If you don't know Tru, you're not alone. I'm writing this Brief not to extol the virtues of this company - although that's unavoidable to a point - but to bring your attention to an innovative approach to a significant problem faced by most businesses. Tru, in fact, is the new name for a company that recently re-branded itself around this problem. The previous incarnation was U.K.-based Truphone, and this company typifies the creative disruption that so often occurs from outside the mainstream, which is comfortably controlled by a handful of giants who have healthy margins to protect.
These types of companies often take a while to break through since they're swimming upstream and challenging the status quo. Ultimately, however, they are in business for our benefit - both those who use mobile phones and those who pay the bills. Focus.com is a great forum for solutions like this, and that's why you're reading about Tru here.
So, what is Tru? Sure, it's a catchy name, but more importantly, they have a laser focus on a growing problem. Enterprises tend to be global businesses by nature, and SMBs are increasingly following suit for various reasons. Mobility is indispensible for business travelers, and as operators move along the path LTE and 4G data networks, there is a growing disconnect around the high cost international calling.
We have long become accustomed to free domestic long distance calling, either with wireline or wireless providers. More adventurous end users have discovered free or near-free mobility long distance using WiFi and Internet-based services like Skype or Google Voice. As such, those sky-high mobility bills are coming under increasing scrutiny, and businesses are wondering if there's a better way.

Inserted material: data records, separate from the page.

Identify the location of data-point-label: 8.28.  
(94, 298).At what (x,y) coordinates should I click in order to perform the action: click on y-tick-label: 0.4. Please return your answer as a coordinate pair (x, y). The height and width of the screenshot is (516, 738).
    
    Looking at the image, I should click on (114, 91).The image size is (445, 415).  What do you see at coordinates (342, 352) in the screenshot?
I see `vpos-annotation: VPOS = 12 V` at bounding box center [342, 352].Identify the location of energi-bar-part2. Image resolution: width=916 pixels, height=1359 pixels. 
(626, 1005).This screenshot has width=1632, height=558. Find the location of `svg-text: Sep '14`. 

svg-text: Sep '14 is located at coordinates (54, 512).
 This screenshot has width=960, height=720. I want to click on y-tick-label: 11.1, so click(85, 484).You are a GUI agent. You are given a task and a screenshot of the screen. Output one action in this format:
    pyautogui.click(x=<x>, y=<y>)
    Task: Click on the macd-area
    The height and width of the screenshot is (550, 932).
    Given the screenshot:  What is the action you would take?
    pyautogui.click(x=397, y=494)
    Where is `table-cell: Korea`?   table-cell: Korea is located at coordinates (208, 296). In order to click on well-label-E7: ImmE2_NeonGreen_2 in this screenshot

Well, Tru is one of those ways, and the solution is quite simple. You just have to understand two acronyms, and Tru does the rest - GSM and SIM. GSM is the dominant global wireless standard, and by focusing there, Tru can address the largest swath of international callers. Things get more interesting around the second part - SIM. All GSM-compatible mobile phones use a SIM card, which are the real brains of these devices. Tru's secret sauce lies in their IMSI SIM card - International Mobile Subscriber Identification - which can support more than one local number.
When using this service, callers only pay the local rates based on where they are. For a traveler going between New York and London, they simply activate the local number in each city - something they can do on the fly - and solve two big cost problems at once. First they cut out the international calling rates that would come if they just used their home-based number. Second, these calls connect directly in Tru's network and bypass those dreaded roaming charges that add up so quickly when traveling.
This is a simple solution for both businesses and end users, and the benefits are clear as day. Of course, there is a lot of engineering magic under the covers, but that isn't your concern. All you need to do is sign on for Tru's service and swap out your SIM cards with theirs. For the most part, you don't need new phones, new numbers or any network modifications. Tru supports most of the major handset vendors and platforms - Nokia, Android and Apple - not just iPhone, but iPad and even iPod. BlackBerry support is coming soon, and that will give them access to the vast majority of business users.
Without dwelling too long on the company, Tru's network currently serves the U.S., U.K. and Australia, so it isn't universal yet. Hong Kong and several other E.U. countries will be added in 2011, and following the general laws of networking, the value of their service grows in tandem with their market reach. You'll have to do your own homework to learn how much your company can save, and all I can say here is that the more international mobile calling you do in these markets, the more sense this service makes.
I should add that the story doesn't end there. Everyone understands the high costs of mobile calling in these situations, but access to Tru's network extends to data and text - hence their integration with the iPad. Savings here can be harder to articulate, but the principle is the same. As such, the value proposition goes beyond saving money on mobile calling.
Service providers are not the core audience of Focus.com, so I suspect this will be a good news story for most of you. After all, service providers don't like to see traffic shift away from their networks, especially for such lucrative revenue streams. However, we now know that mobile service can be quite affordable for domestic use, so why should we pay so much for these other calls? Wouldn't we make more calls if the price was lower?
This, in fact, is what happened with Skype. There is no doubt they siphoned billions of minutes - and revenues - away from network-based carriers - but more importantly, they made the pie bigger. Simple economics dictates that the propensity to consume increase as the cost declines.
Some mobile operators have embraced this logic, with the Skype-Verizon partnership being the most visible example. Tru may not be the best friend for big mobile operators right now, but in time, I think you'll see that change. The customer is always right - right?